Written exercise:
Rewrite the stretch from the line containing "Click the bold US$ 249 offer price" through the end of the entries, swapping "checkbox" for "check box" and leaving everything else as it is.

Records for processing:
_ _ _ _
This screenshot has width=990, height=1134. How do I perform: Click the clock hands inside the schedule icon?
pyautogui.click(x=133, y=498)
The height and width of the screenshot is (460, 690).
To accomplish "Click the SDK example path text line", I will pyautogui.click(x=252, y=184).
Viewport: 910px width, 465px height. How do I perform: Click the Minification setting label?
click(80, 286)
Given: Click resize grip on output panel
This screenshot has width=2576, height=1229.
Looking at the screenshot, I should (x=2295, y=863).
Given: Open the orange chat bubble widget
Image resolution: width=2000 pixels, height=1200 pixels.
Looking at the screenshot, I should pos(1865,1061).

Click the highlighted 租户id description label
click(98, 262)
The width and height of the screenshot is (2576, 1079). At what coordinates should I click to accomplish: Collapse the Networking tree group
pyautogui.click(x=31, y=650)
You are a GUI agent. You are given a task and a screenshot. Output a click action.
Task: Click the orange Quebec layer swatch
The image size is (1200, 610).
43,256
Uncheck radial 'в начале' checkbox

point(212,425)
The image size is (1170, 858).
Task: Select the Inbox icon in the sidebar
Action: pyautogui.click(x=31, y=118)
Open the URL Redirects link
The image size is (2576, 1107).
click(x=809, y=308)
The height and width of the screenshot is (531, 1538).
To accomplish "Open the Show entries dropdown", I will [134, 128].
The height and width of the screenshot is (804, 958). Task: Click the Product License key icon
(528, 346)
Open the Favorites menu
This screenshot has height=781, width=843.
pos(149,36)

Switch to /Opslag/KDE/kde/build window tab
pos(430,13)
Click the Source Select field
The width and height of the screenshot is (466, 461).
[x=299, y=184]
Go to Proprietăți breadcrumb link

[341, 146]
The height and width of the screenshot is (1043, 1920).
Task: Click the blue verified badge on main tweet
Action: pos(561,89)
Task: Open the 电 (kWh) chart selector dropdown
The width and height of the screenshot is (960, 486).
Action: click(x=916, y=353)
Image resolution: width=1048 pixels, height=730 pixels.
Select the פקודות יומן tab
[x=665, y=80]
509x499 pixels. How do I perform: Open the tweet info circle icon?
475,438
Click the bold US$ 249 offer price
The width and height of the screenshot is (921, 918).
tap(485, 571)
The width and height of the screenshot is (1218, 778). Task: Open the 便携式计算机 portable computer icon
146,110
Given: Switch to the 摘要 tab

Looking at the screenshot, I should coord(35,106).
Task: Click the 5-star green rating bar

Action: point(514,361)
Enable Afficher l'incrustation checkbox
_ _ _ _
Correct result:
Click the bold US$ 249 offer price
The width and height of the screenshot is (921, 918).
tap(485, 571)
The width and height of the screenshot is (1218, 778). Task: Open the 便携式计算机 portable computer icon
146,110
Given: Switch to the 摘要 tab

Looking at the screenshot, I should coord(35,106).
Task: Click the 5-star green rating bar

Action: point(514,361)
Enable Afficher l'incrustation check box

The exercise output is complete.